Of course, given Aubert’s background, it was obvious that she would be involved in AEW Games.
“At one point or another, someone found out that I had a background in technology,” Aubert explains. “And I sent my resume to various executives in our company and they were like, ‘Oh, you’ve been working on games for a very long time.’ So when the conversation on AEW Games started [started] to develop games, it was obvious that I was involved in that.
Aubert’s primary focus is overseeing the CEO of AEW Elite, a mobile game that allows players to book shows and manage the roster. However, she has her hands full helping with the production of all of AEW’s titles in a role that combines her experiences as a developer and hands-on producer.
“It’s almost like a hybrid role.” Said Aubert. “I do development things like I work with art and I make sure all of our characters are portrayed correctly, that our brand is portrayed correctly. I’m working with the team to work on different features and follow the design of the game we’re building with this game. I’m currently writing narrative stuff for tutorials and the like. So I do a lot of day-to-day development things at random, but at the same time I’m also acting as an editor role, working with marketing and trying to figure out what our deadlines are and working with budgets and all those different things.
We still don’t know much about AEW’s mysterious console game; for the moment, Aubert can only tell me that she “can’t wait to talk about it”. Since Aubert became a wrestling fan much later in her life, she hasn’t grown up playing beloved classics such as WWF No Mercy.

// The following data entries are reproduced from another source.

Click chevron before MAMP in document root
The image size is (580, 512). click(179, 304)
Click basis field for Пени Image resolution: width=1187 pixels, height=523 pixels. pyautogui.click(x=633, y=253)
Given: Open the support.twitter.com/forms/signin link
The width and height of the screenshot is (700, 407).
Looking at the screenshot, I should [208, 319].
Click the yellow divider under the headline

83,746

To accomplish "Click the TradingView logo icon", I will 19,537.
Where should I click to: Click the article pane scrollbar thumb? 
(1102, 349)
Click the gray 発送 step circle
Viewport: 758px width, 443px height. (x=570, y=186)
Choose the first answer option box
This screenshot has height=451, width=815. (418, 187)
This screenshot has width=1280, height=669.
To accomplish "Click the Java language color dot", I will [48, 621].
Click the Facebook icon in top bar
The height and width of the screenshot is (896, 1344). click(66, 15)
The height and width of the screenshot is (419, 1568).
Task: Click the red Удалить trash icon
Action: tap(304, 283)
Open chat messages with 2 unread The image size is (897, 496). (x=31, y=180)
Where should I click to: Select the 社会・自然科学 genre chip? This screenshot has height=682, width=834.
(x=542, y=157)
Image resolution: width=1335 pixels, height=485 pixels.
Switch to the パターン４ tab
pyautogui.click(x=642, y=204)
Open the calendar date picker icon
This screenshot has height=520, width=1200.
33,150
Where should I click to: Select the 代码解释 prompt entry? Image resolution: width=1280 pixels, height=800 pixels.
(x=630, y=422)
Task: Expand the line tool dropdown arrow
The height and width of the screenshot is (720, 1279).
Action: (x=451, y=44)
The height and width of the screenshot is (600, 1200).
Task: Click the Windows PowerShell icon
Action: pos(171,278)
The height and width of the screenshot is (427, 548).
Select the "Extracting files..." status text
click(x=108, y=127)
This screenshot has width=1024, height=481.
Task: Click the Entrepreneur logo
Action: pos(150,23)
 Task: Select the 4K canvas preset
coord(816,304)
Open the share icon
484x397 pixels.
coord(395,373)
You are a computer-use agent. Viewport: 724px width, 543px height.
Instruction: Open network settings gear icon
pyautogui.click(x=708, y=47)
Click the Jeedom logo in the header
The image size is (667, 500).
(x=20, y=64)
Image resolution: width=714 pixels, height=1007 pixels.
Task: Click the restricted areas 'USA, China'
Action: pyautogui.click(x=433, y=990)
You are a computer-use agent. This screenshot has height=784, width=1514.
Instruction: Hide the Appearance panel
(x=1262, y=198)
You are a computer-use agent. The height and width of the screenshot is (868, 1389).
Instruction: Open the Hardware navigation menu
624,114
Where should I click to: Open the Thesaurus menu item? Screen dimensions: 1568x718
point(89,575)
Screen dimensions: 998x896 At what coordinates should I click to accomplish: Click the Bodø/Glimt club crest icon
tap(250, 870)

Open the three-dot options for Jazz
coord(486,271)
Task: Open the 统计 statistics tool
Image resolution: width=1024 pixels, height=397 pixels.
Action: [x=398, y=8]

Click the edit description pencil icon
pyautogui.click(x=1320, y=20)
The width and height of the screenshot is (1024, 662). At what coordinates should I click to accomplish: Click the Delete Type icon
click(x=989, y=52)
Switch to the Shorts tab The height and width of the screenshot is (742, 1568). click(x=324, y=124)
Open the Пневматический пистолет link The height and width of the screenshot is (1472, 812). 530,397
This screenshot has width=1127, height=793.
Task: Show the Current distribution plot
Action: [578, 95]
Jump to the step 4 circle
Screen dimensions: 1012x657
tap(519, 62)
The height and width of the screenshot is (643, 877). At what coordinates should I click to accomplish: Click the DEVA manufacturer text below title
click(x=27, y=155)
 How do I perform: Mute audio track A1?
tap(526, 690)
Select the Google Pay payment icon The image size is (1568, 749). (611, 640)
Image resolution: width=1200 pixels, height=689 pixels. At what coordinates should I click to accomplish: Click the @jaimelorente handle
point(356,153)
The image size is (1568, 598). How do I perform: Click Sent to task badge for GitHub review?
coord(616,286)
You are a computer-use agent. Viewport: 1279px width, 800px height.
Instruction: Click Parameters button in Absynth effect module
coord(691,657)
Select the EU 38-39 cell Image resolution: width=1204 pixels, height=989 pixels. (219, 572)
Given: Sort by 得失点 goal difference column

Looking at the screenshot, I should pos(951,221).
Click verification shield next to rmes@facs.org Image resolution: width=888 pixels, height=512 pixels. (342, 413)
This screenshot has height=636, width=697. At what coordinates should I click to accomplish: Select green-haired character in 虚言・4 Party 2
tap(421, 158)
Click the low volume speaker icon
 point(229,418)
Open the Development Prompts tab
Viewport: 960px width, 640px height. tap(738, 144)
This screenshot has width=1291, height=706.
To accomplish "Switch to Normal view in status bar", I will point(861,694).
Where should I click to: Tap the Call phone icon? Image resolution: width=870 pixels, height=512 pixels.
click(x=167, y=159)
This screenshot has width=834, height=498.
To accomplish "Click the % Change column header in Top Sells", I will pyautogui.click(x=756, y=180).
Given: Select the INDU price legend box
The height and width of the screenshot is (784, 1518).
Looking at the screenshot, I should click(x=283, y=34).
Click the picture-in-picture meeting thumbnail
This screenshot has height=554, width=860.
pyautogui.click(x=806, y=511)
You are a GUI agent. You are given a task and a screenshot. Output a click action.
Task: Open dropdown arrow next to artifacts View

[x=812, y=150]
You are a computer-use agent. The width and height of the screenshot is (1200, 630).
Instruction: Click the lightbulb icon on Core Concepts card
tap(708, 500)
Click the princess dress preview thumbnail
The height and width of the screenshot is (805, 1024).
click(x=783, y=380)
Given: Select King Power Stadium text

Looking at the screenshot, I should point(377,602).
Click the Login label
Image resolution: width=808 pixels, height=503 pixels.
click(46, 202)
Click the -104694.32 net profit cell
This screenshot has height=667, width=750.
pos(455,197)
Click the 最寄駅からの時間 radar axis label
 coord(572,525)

That’s why she made it a priority to dust off the N64 and study No Mercy to figure out what makes it click. “We really want to make sure that what we do is what the wrestling fans want. So as a person who makes games – and it always has been – if I’m building something and trying to hit a particular vibe or a particular market, it’s my job to do the research for me. ensure that we succeed in this. “
Photo credit: Steve Yu
Wrestling and game development are two very large and often tumultuous animals. When I asked him to describe the differences, Aubert pointed out how one of the most important is adjustment to feedback.
“With games, you build something for potentially years to come, and then fans can play it when you’re done.” she explains. “You get to see this amazing reaction to what you did. With wrestling, I get this several times every Wednesday. That we have a bunch of people telling a story and, 15-20 minutes later, we know exactly how that story was viewed, and even when we have the fan reaction to something. Do they love him, don’t they love him? And that’s something that’s completely unique to any other performance medium. ”
By combining her passions into one, Brittany Aubert has proven that following your goals (especially if they involve interests you really value) can lead to dreaming dreams in ways you often can’t predict.
“I’ve always wanted to advertise a developing video game on a stage,” she says. “It had always been one of my goals in games. So all I needed was to quit matches and join a wrestling company to be successful.
You can watch Aubrey Edwards in action on AEW Dynamite every Wednesday at 8 p.m. ET on TNT and listen to her talk about wrestling as co-host of the AEW Unrestricted podcast.